PROBLEM REQUIREMENTS ▸ Please write out all the data exactly as shown.
EXERCISE INPUTS: Begin
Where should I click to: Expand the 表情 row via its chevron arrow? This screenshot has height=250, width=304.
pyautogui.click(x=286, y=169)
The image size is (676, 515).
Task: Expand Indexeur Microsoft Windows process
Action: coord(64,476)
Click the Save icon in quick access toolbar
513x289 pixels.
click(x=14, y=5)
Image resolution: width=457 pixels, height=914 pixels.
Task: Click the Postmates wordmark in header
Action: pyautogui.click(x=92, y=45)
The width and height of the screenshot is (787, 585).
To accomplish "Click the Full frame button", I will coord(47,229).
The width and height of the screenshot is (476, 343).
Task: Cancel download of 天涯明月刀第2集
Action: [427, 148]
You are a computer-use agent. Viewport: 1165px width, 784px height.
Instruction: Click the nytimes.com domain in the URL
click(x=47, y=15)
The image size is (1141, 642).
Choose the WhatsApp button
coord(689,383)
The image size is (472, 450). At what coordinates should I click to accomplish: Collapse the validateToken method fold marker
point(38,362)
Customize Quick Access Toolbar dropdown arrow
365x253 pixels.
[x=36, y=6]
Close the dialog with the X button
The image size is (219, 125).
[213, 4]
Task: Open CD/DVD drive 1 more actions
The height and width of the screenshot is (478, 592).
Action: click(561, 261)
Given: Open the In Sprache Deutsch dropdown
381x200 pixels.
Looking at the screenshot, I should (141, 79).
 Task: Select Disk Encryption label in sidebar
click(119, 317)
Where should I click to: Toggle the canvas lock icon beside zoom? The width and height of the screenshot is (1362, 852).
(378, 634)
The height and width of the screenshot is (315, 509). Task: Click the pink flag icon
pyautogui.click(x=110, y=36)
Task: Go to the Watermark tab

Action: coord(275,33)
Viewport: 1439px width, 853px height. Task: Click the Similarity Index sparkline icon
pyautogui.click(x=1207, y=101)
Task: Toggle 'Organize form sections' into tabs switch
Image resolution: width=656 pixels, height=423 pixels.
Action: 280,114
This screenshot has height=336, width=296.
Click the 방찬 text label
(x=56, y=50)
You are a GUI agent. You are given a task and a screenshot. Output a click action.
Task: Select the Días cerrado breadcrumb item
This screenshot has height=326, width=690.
EXERCISE INPUTS: End
TASK RESULT ▸
Where should I click to: Expand the 表情 row via its chevron arrow? This screenshot has height=250, width=304.
pyautogui.click(x=286, y=169)
The image size is (676, 515).
Task: Expand Indexeur Microsoft Windows process
Action: coord(64,476)
Click the Save icon in quick access toolbar
513x289 pixels.
click(x=14, y=5)
Image resolution: width=457 pixels, height=914 pixels.
Task: Click the Postmates wordmark in header
Action: pyautogui.click(x=92, y=45)
The width and height of the screenshot is (787, 585).
To accomplish "Click the Full frame button", I will coord(47,229).
The width and height of the screenshot is (476, 343).
Task: Cancel download of 天涯明月刀第2集
Action: [427, 148]
You are a computer-use agent. Viewport: 1165px width, 784px height.
Instruction: Click the nytimes.com domain in the URL
click(x=47, y=15)
The image size is (1141, 642).
Choose the WhatsApp button
coord(689,383)
The image size is (472, 450). At what coordinates should I click to accomplish: Collapse the validateToken method fold marker
point(38,362)
Customize Quick Access Toolbar dropdown arrow
365x253 pixels.
[x=36, y=6]
Close the dialog with the X button
The image size is (219, 125).
[213, 4]
Task: Open CD/DVD drive 1 more actions
The height and width of the screenshot is (478, 592).
Action: click(561, 261)
Given: Open the In Sprache Deutsch dropdown
381x200 pixels.
Looking at the screenshot, I should (141, 79).
 Task: Select Disk Encryption label in sidebar
click(119, 317)
Where should I click to: Toggle the canvas lock icon beside zoom? The width and height of the screenshot is (1362, 852).
(378, 634)
The height and width of the screenshot is (315, 509). Task: Click the pink flag icon
pyautogui.click(x=110, y=36)
Task: Go to the Watermark tab

Action: coord(275,33)
Viewport: 1439px width, 853px height. Task: Click the Similarity Index sparkline icon
pyautogui.click(x=1207, y=101)
Task: Toggle 'Organize form sections' into tabs switch
Image resolution: width=656 pixels, height=423 pixels.
Action: 280,114
This screenshot has height=336, width=296.
Click the 방찬 text label
(x=56, y=50)
You are a GUI agent. You are given a task and a screenshot. Output a click action.
Task: Select the Días cerrado breadcrumb item
This screenshot has height=326, width=690.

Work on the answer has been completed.